Morning snack at my desk was a Banana with Almond Butter. Carbs, fat, potassium. 


Dave from Dave's Bagels (the awesomest local, handcrafted bagels!) was doing a sampling event at Curb Market, the grocery store in my office building, that morning, and though I was trying to avoid white bread, I couldn't pass up a hot bagel. Dave gave me a half-size Apple Cinnamon Bagel, and I split it with a co-worker. Worth it. And more carbs couldn't hurt!


Lunch was leftovers from the night before — Sweet Potato & Tofu Curry with Bok Choy & Brown Rice. Such a great meal! More carbs! Plus protein and healthy cruciferous veggies!


Afternoon snack on the meal plan was always a salad, and this time, I had a simple salad with crunchy sprouts,  brown rice, beets, bell pepper, carrot, and the last of my Classic French Vinaigrette from the No Meat Athlete Cookbook.


Dinner on the plan was actually the same thing I chose to make before my last half-marathon (the Great American River Run back in May). It's Pasta with Pesto, Potatoes, & Green Beans from the No Meat Athlete book (not the cookbook, the first book — it's mostly an informative book, but there are a few recipes). This is whole wheat penne with boiled potatoes and green beans, and those are tossed with a homemade spinach pesto. It was supposed to be basil pesto, but Kroger was out of basil. I think I like spinach pesto better anyway because it has a milder flavor. Nothing beats pasta for carb-loading for a race!


After dinner, Paul and I went to the St. Jude Marathon expo to pick up his race bib. He was running the 5K, and I was doing the full marathon (but I picked my bib up the night before). We walked around the expo a bit and got some pics. 

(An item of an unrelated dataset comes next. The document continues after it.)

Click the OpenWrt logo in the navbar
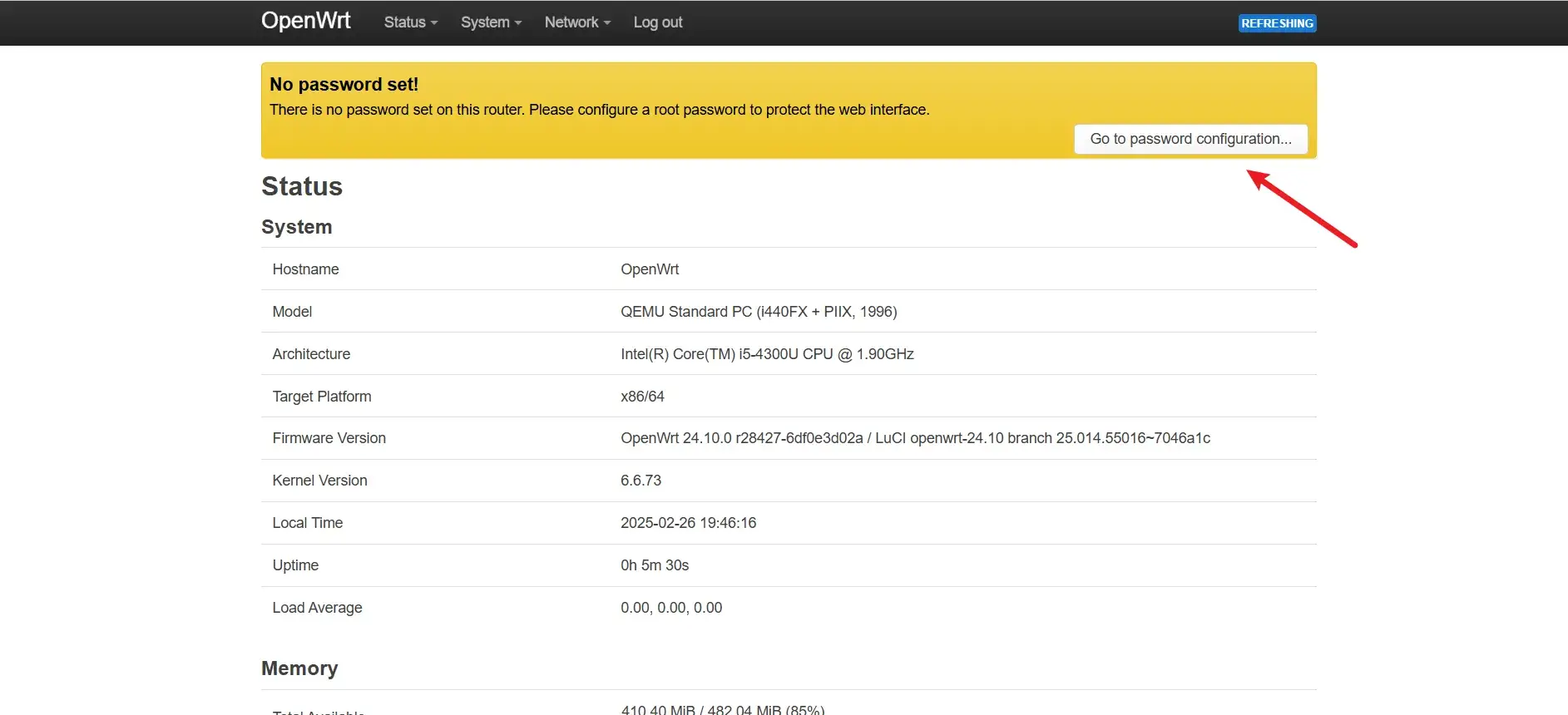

I always try to turn in SUPER early the night before a race to ensure I get lots of sleep. And my one ritual night-before beer helps with that. It calms my nerves. I chose a Good People Pale Ale, the perfect end to my night. I was in bed by 9 pm!


I'll be back tomorrow with a race recap!

2 comments:

Hillary said...

You made it! Congratulations to you and Paul! I can't wait to see your meals post plan!!

Jennifer said...

Great eats!!! And finds! Congrats on reaching your goal(s)!!!!
I have a confession to make. I'm not a good blogging buddy. Your book has been on my wishlist for YEARS! I just finally ordered it on Jet last week and I can't wait for it to arrive!!! I will be blogging about it as soon as I have it in hand! Sorry it took me so long to get it!